- GEGEVEN OPDRACHT A -
Hoeveel ontwikkelingsprincipes bevat de Visie Landelijk Gebied volgens het brondocument?

- BRONDOCUMENT -
◆ ◆ ◆ ◆ ◆

Het buitengebied is ook een deel van het gemeentelijk grondgebied dat gebruikt wordt door een verscheidenheid aan functies. Een groot deel daarvan is goed afgestemd op de fysieke situatie.

  • 3. De nabijheid van de grootste stad van Oost-Nederland.

De scheiding tussen stad en land is vrij scherp. De gemeente wil inzetten op een versterking van de onderlinge band.

Om te toetsen of een ontwikkeling past binnen die gemeentelijke ambitie, bevat de Visie Landelijk Gebied een viertal ontwikkelingsprincipes. Een ontwikkeling draagt bij aan de Enschedese ambitie voor het landelijk gebied als deze:

  • Leidt tot versterking van een robuuste regionale structuur voor natuur en water
  • Uitgaat van de kwaliteit van het landschap
  • De band tussen stad en landelijk gebied versterkt
  • Ruimtelijke inrichting, economie, sociale verbanden en de band gemeente-samenleving vernieuwt

3.3.5 Toetsing bestemmingsplan aan het gemeentelijk ruimtelijk relevant strategisch beleid

In de strategische beleidsdocumenten Toekomstvisie, Stedelijke Koers en de diverse structuurvisies zijn voor het plangebied van het bestemmingsplan geen specifieke beleidsdoelstellingen of ontwikkelingsrichtingen benoemd.

◆ ◆ ◆ ◆ ◆

- GEËXTRAHEERDE GEGEVENS -

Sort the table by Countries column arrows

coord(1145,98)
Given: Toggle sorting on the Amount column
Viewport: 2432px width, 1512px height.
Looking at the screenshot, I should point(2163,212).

◆ ◆ ◆ ◆ ◆

- GEGEVEN OPDRACHT B -
Geef alsjeblieft alle regels van de lijst hierboven opnieuw weer, met "Amount" vervangen door "Total". Laat verder alles ongewijzigd.

- ANTWOORD A -
Vier ontwikkelingsprincipes.

- ANTWOORD B -
Sort the table by Countries column arrows

coord(1145,98)
Given: Toggle sorting on the Total column
Viewport: 2432px width, 1512px height.
Looking at the screenshot, I should point(2163,212).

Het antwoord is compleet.